### Task list
A) In the passage on Locke's house-framing simile, which chapter of The Second Treatise uses the simile to argue against conquest as a way of establishing government?
B) Please transcribe the passage on Locke's house-framing simile word for word, starting at "Throughout The Second" and ending at "of the constitution).".
C) Pick up the passage on Locke's house-framing simile after its final sentence and write what comes next.

Throughout The Second Treatise, Locke turns to a motif of framing a house as a simile that represents the establishment of government—a clever pun, given that "to frame" also means to conceive of an idea or plan (for instance, the group that met to draft the constitution of the United States is also known as the "framers" of the constitution).

In Chapter 16, Locke uses this simile to explain away the idea that "conquest" could be a valid way of establishing a government:

THOUGH governments can originally have no other rise than that before mentioned, nor polities be founded on any thing but the consent of the people; […] many have mistaken the force of arms for the consent of the people, and reckon conquest as one of the originals of government. But conquest is as far from setting up any government, as demolishing a house is from building a new one in the place. Indeed, it often makes way for a new frame of a common-wealth, by destroying the former; but, without the consent of the people, can never erect a new one.

By using these terms, Locke makes clear the futility of destruction as an act of nation-building: a government is like a house, and you can't build a new house just by demolishing the old one. And the only way to establish a "new frame" for the new house is to get together and build one, just like a new government will require the full consent of the people especially in the aftermath of an old system's collapse.

### Provided material

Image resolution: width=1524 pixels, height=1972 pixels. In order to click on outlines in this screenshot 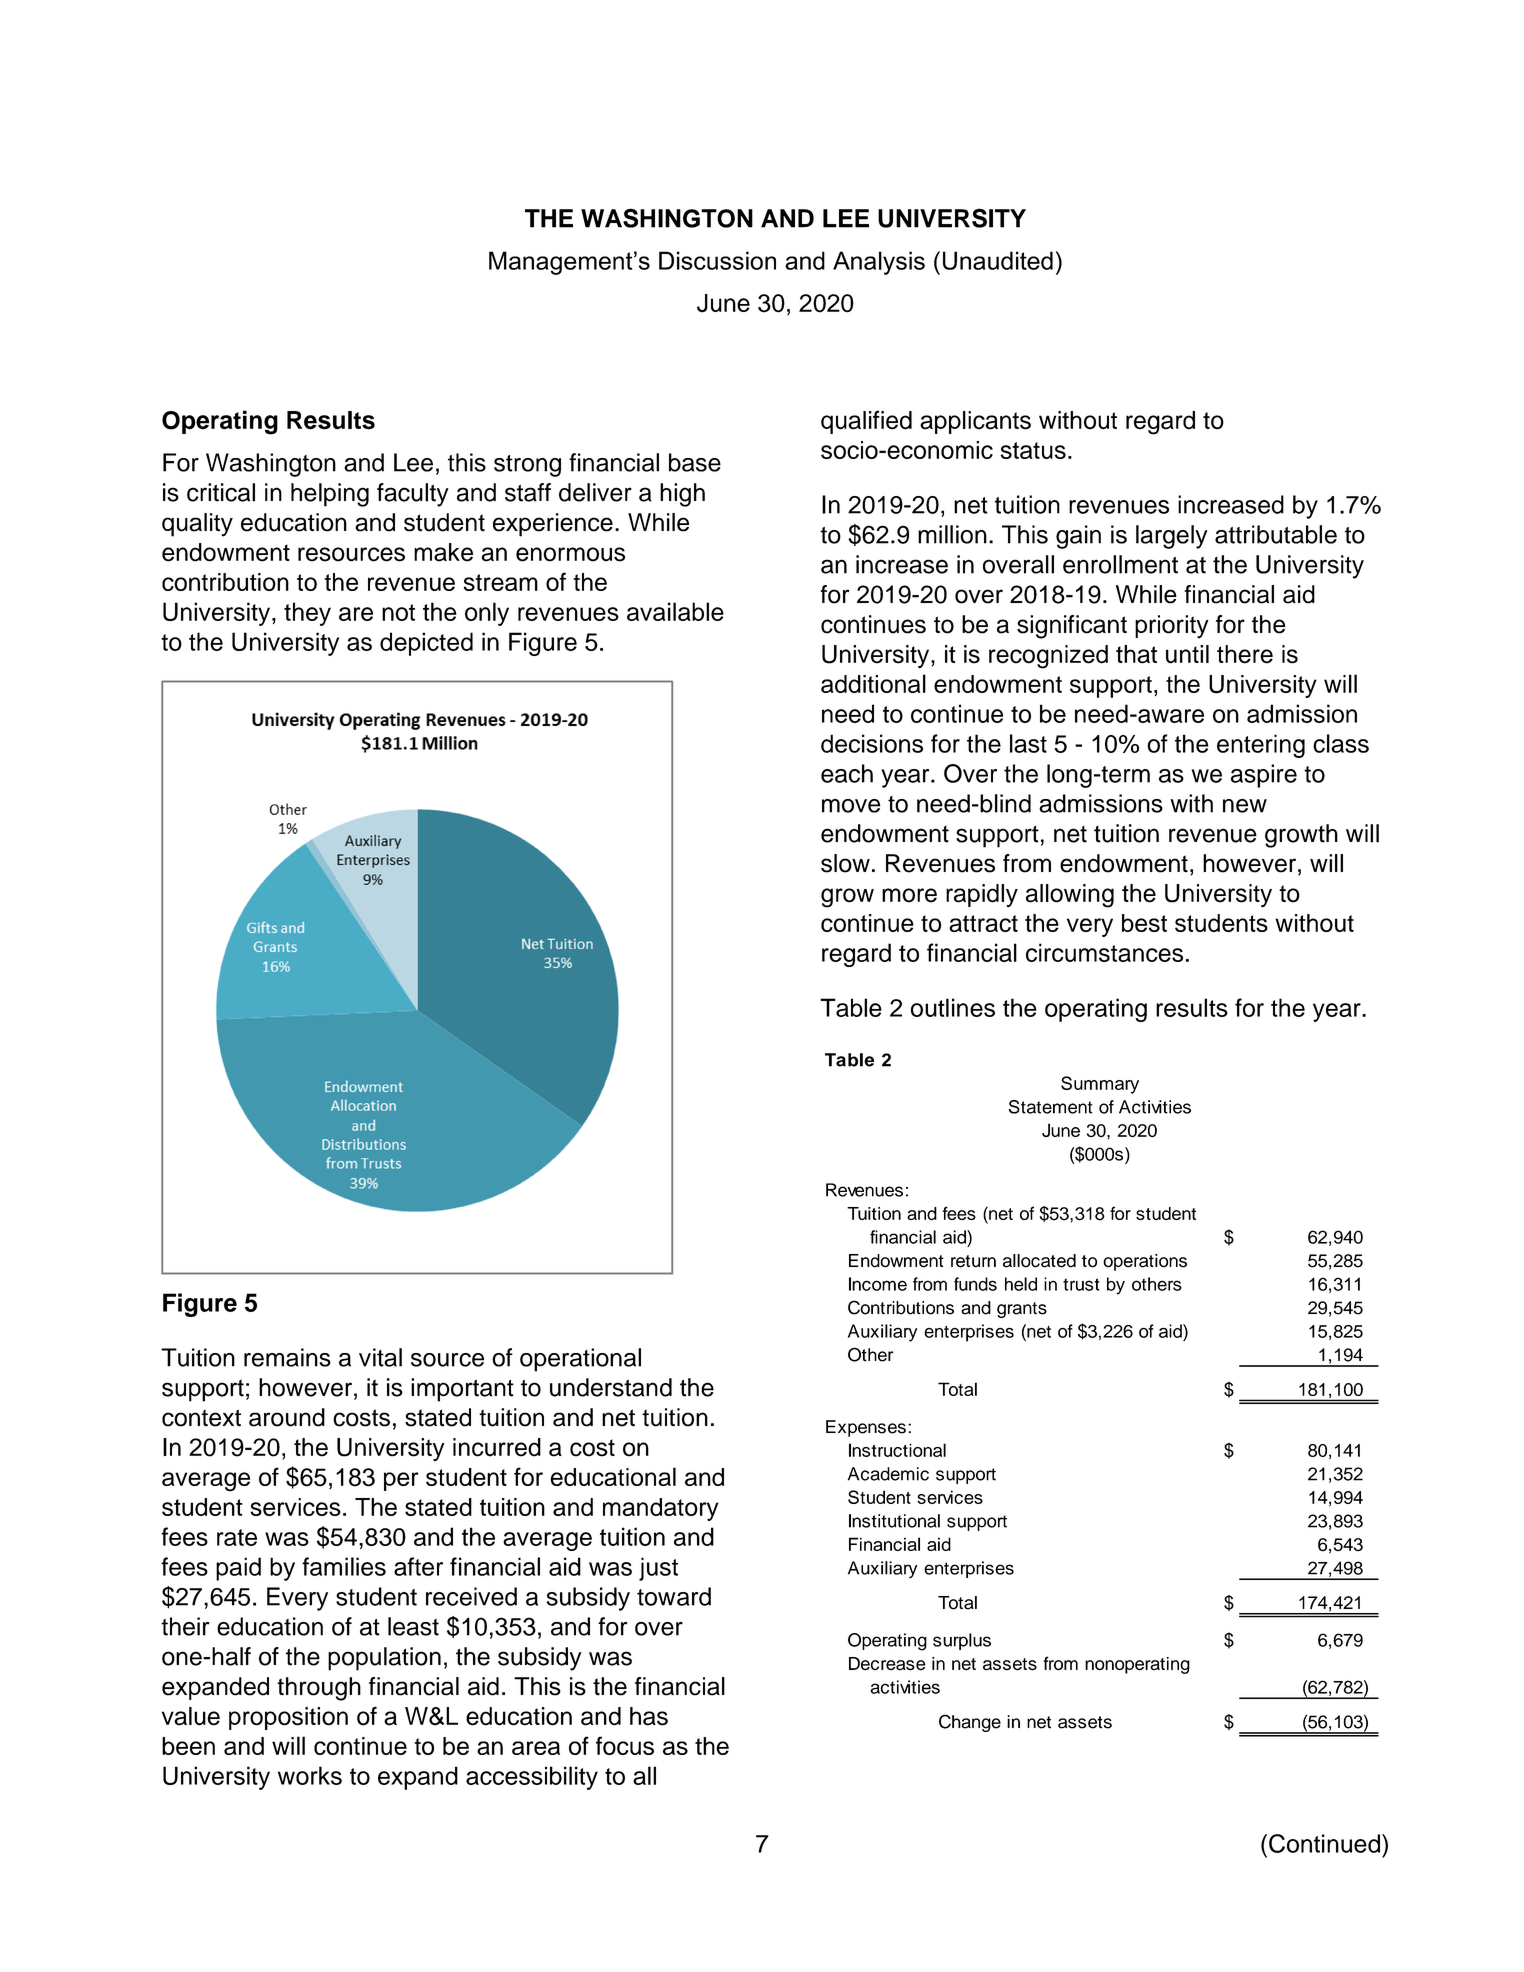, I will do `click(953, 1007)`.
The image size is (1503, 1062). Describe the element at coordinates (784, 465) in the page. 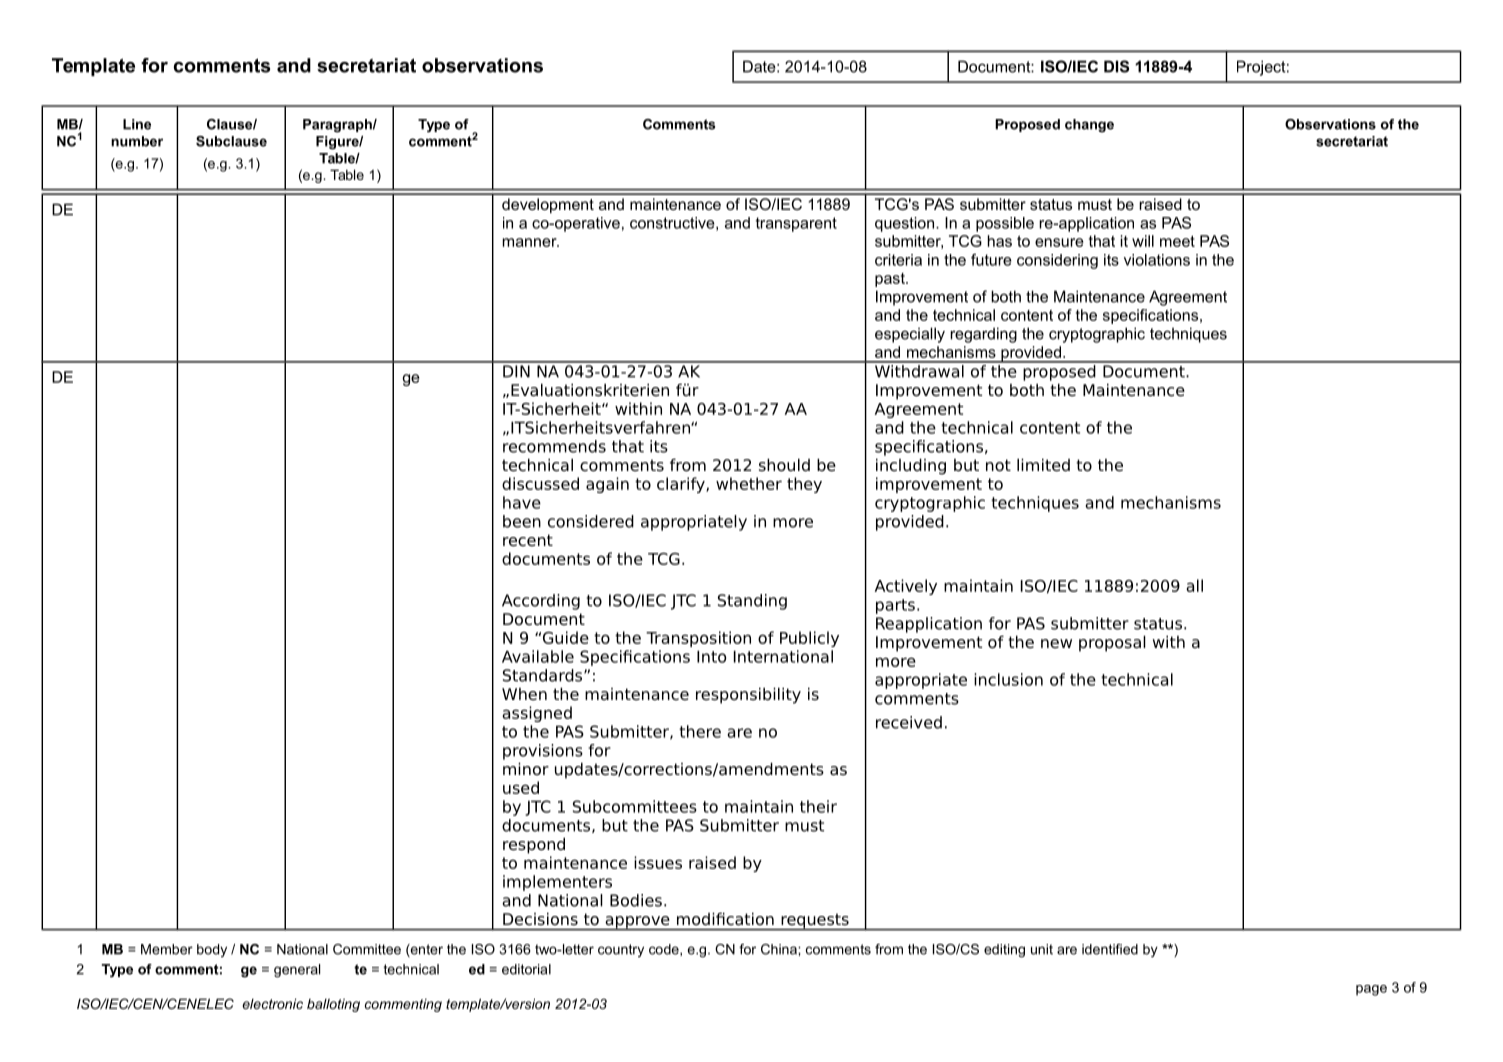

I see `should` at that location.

### Task results
A) Chapter 16.

B)
Throughout The Second Treatise, Locke turns to a motif of framing a house as a simile that represents the establishment of government—a clever pun, given that "to frame" also means to conceive of an idea or plan (for instance, the group that met to draft the constitution of the United States is also known as the "framers" of the constitution).

C)
In Chapter 19, Locke turns to this comparison once more:

The world is too well instructed in, and too forward to allow of, this way of dissolving of governments, to need any more to be said of it; and there wants not much argument to prove, that where the society is dissolved, the government cannot remain; that being as impossible, as for the frame of an house to subsist when the materials of it are scattered and dissipated by a whirl-wind, or jumbled into a confused heap by an earthquake.

In this passage, Locke emphasizes the importance of a functioning society in supporting a government. This time, he compares a government standing alone without a society to support it to the frame of a house standing after a storm when the rest of the house—walls, roof, floors, furniture—has been ripped away by some storm or natural disaster. A frame cannot survive in these conditions, and likewise a government cannot persist without a surrounding society. (Locke also insists that the inverse is true: a society will not last long without a government).

Throughout the Second Treatise, Locke examines the family—as a microcosm for the structure of government. Through the motif of the house and its frame explored above, Locke continues this strain of analogy by exploring the dynamics not of the household but of a literal "house."